Spiritual Steps to take during the Coronavirus Pandemic

Many thanks to our Worthy State Chaplain for providing the following spiritual guidance during this time of uncertainty.

“Spiritual Versus Sacramental Communion”

With churches closed out of concern for the contagion of Covid-19, the coronavirus, Catholics are prevented from receiving Holy Communion. An ancient practice of the Church in such circumstances, for there have always been those who, for whatever reason, are unable to take the Sacrament, is to make an act of “spiritual communion.”

The Catholic Church distinguishes two ways in which the Body of Christ is received by the faithful.

Thomas Aquinas taught that there are two ways to receive the Eucharist:
spiritually and sacramentally. However, the Council Fathers of Trent teach three ways: spiritually alone, sacramentally alone, or spiritually and sacramentally.

Spiritual communion was defined by St. Thomas Aquinas as “an ardent desire to receive the Lord in the Holy Sacrament and a loving embrace as though we had already received Him.” This is a wonderful and practical way to unite oneself to God through prayer, expressing to God one’s desire to be united with Christ when we are unable to do so through the reception of Holy Communion.

The Roman Catholic saint, Alphonsus Liguori, taught a four-step method of making a spiritual communion.

First, to make an act of faith, the point of which is to express one’s firm belief in God’s goodness and mercy.
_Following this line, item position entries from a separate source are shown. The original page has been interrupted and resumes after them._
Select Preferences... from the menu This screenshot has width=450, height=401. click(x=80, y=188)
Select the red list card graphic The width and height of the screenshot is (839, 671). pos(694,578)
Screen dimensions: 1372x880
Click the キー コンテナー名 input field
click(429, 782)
Recitation of one of the historical creeds (Nicene Creed) would be such an act; if one is following along on the internet with a live-streamed service, saying the Creed along with those on your computer screen would be this first step. Here’s a prayer to recite every day:

Almighty God, you pour out on all who desire it the spirit of grace and of supplication: Deliver me, when I draw near to you, from coldness of heart and wanderings of mind, that with steadfast thoughts and kindled affections I may worship you in spirit and in truth; through Jesus Christ our Lord. Amen.

Second, to make an act of charity reciting either a formal prayer of the Church or an extemporaneous one. The act should express our love for Christ in his church. The Prayers of the People of God (Prayers of the Faithful) are a good example of the act of love in a formal service of Holy Communion and reciting them along with a live-streamed service would fulfill this step. A shorter, private alternative would be this prayer for mission from the Daily Office of Morning Prayer:

Lord Jesus Christ, you stretched out your arms of love on the cross that everyone might come within the reach of your saving embrace: So clothe me in your Spirit that I, reaching forth my hands in love, may bring those who do not know you to the knowledge and love of you; for the honor of your Name.
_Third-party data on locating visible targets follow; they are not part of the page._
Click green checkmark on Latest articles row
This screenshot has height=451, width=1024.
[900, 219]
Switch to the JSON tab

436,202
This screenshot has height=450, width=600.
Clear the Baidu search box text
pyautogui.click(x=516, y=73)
Third, to make an expression of our desire to receive Christ. Here’s an wonderful example by Thomas Merton and his prayer of desire that I use weekly:

My Lord God, I have no idea where I am going.
I do not see the road ahead of me.
I cannot know for certain where it will end.
nor do I really know myself, and the fact that I think I am following your will does not mean that I am actually doing so.
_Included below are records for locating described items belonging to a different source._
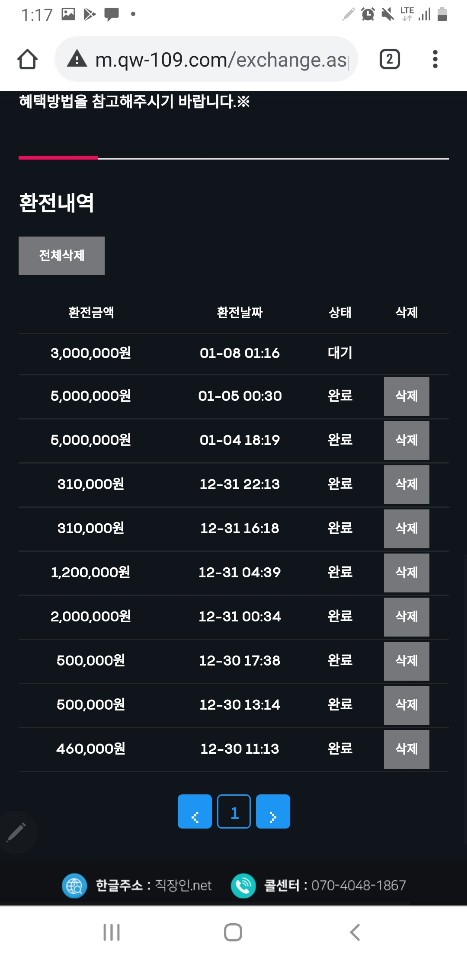Tap the call-center number 070-4048-1867
Viewport: 467px width, 960px height.
359,885
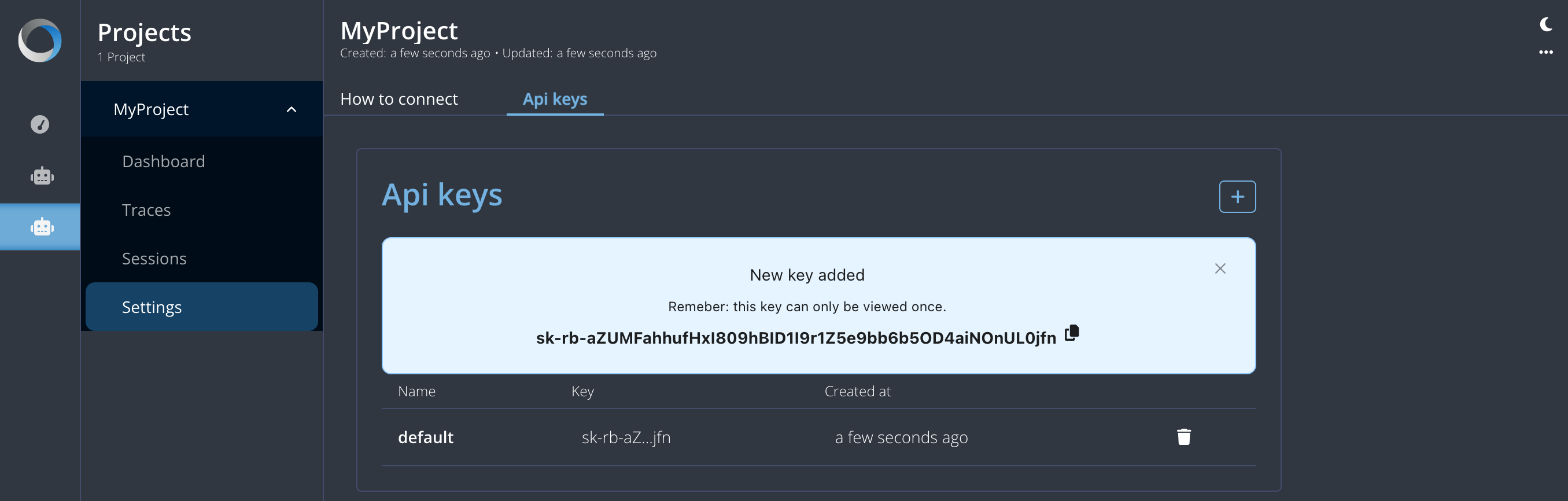Screen dimensions: 1568x501
Task: Click the app logo in the sidebar
Action: [x=39, y=40]
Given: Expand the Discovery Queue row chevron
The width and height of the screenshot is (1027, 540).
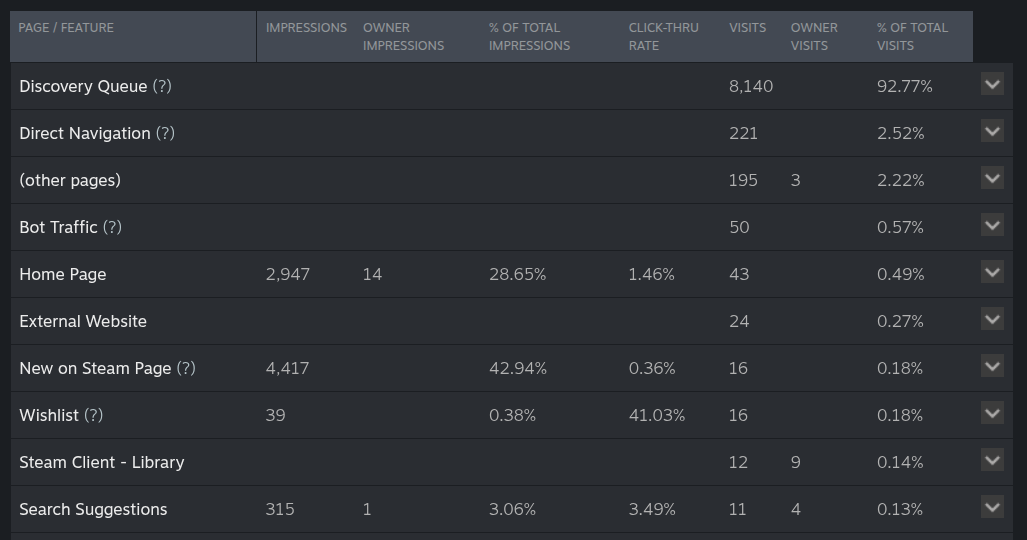Looking at the screenshot, I should pos(991,84).
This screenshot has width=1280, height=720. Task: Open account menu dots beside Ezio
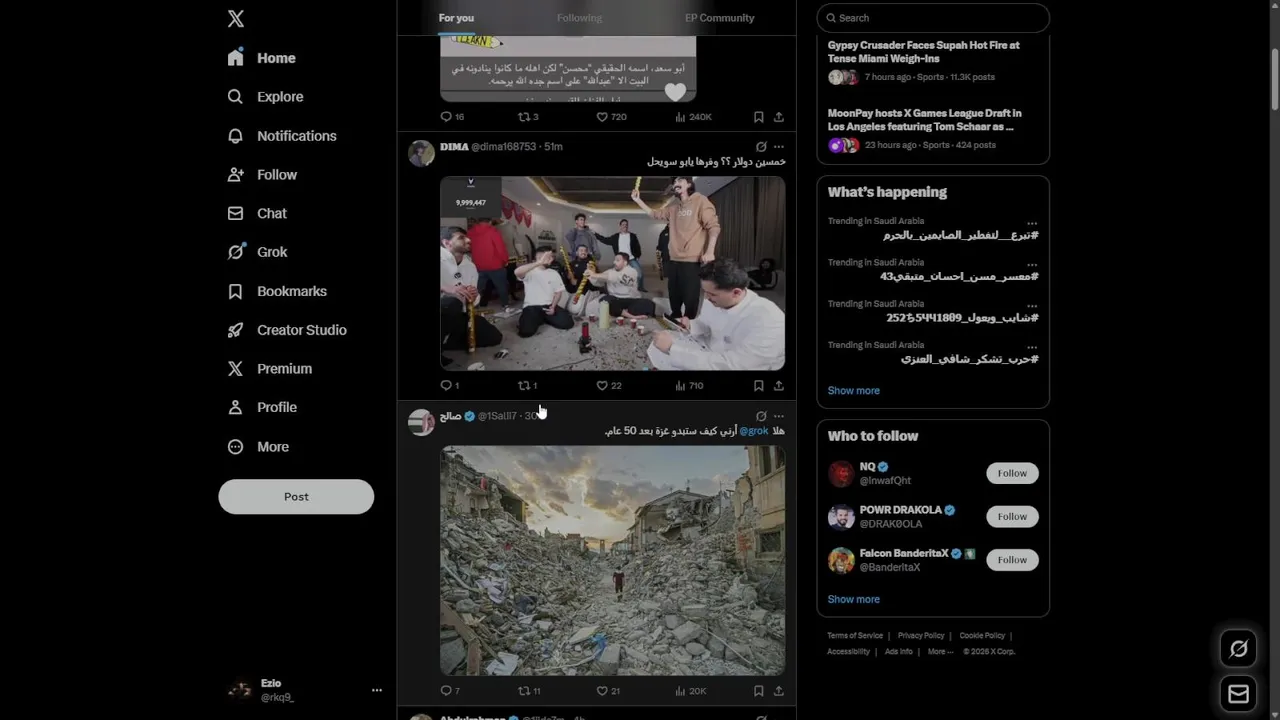click(x=377, y=690)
But I believe that the desire to please you does in fact please you.
And I hope I have that desire in all that I am doing.
I hope that I will never do anything apart from that desire.
And I know that if I do this you will lead me by the right road,
though I may know nothing about it.

Therefore will I trust you always
though I may seem to be lost and in the shadow of death.
I will not fear, for you are ever with me,
and you will never leave me to face my perils alone. Amen

The fourth, to make a prayer of invitation, to invite the Lord to come into your heart spiritually. A traditional prayer adapted from the Roman Catholic tradition is this:

Lord Jesus, I believe that you are present in the Eucharist. I pledge my love above all things, and I desire to receive you into my heart. Since I cannot at this moment receive you sacramentally, so come at least spiritually into my life. I embrace you as you are already there and unite myself wholly to you.
Never permit me to be separated from you. Amen.

One can then conclude a spiritual communion with a time of silent meditation.